I came home, dug out my sewing machine, and hemmed the top I’ve been meaning to hem so that I can give it to a friend because it will look better on her than on me. I thought long and hard about my own love of clothes, and the piles of them I’ve thrown away over the years. I mean piles. I thought of my grandmother, my aunt, and my mom learning how to sew on polyester, and how so many of my clothes were home-made when I was little. Of how grandma Hazel made all my Barbie’s clothes—to include a pearl colored satin dress and mink stole. Of my Grandma Neva’s magical button box that I played with on every visit to her home when I was a little girl. And I remembered the big quilting frame in my sister Gayel’s guest room, for years and years of my childhood.
III.
And then I remembered this writing workshop exercise, given by one of my Lewis and Clark professors, Gail Black, at a teaching in-service. We were to read the following poem, locate the source of meaning within the poem, and then write for awhile. What follows is what I did that day…
“My Mother Pieced Quilts”
by Teresa Paloma Acosta, 1978. Source unknown.
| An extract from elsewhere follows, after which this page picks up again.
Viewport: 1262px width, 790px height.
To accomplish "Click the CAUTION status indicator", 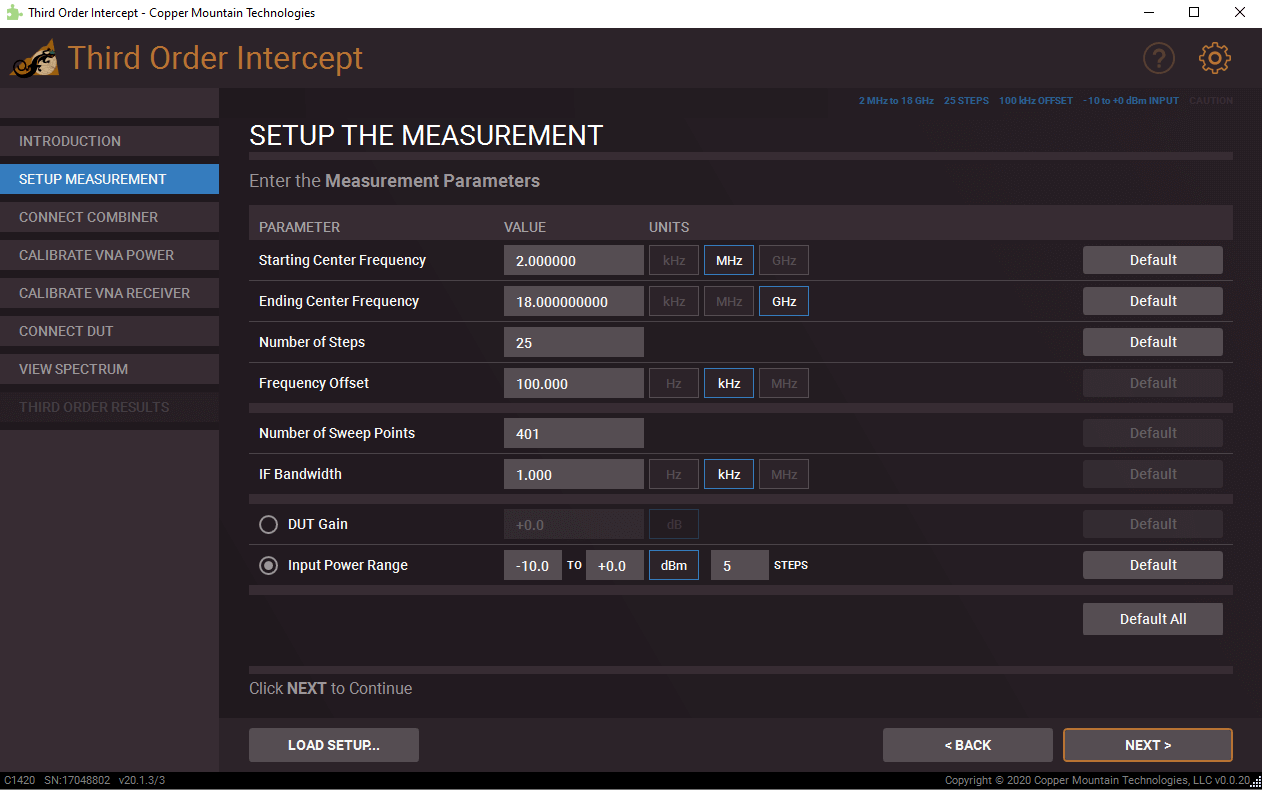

they were just meant as covers
in winters
as weapons
against pounding January winds
but it was just that every morning I awoke to these
October ripened canvases
passed my hand across their cloth faces
and began to wonder how you pieced
all these together
these strips of gentle communion cotton and flannel
nightgowns
wedding organdies
dime store velvets
how you shaped patterns square and oblong and round
positioned
balanced
then cemented them
with your thread
a steel needle
a thimble
how the thread darted in and out
galloping along the frayed edges, tucking them in
as you did us at night
oh how you stretched and turned and re-arranged
your michigan spring faded curtain pieces
my father’s santa fe work shirt
the summer denims, the tweeds of fall
in the evening you sat at your canvas
–our cracked linoleum floor the drawing board
me lounging on your arm
and you staking out the plan:
whether to put the lilac purple of easter against the red plaid of winter-going
into-spring
whether to mix a yellow with blue and white and paint the
corpus Christi noon when my father held your hand
whether to shape a five-point star from the
somber black silk you wore to grandmother’s funeral
you were the river current
carrying the roaring notes
forming them into pictures of a little boy reclining
a swallow flying
you were the caravan master at the reins
driving your threaded needle artillery across the mosaic cloth bridges
delivering yourself in separate testimonies
oh mother you plunged me sobbing and laughing
into our past
into the river crossing at five
into the spinach fields
into the plainview cotton rows
into tuberculosis wards
into braids and muslin dresses
sewn hard and taut to withstand the thrashings of twenty-five years
stretched out they lay
armed/ready/shouting/celebrating
knotted with love
the quilts sing on
My response, that day, which was probably about ten years ago, and was written while I was reading Henry Miller’s, The Air-Conditioned Nightmare, which may have informed my tone:
Where is the source of meaning? The essence of folk art. Glorification of the useful, the sturdy. Pre-consumerism, before the Nightmare, as Henry Miller would say, people had what was necessary. No disposability. Only sturdiness, durability, and purpose. These things, the things of life, took on lives of their own or became mirrors. What a drab world it would be without decoration. Eduardo Galeano speaks of memory as the truest form of history—and in parallel to his idea, quilts become the historical document of a family’s life–thoughtful, thorough, truthful. The thoroughness of the material as it was once new, worn in celebration, sorrow, toil. The piece that is left is the significance of those moments. The reality of the fabric mirrors the reality of living and when put together, these small things become life a family has lived. Folk art always tells of life.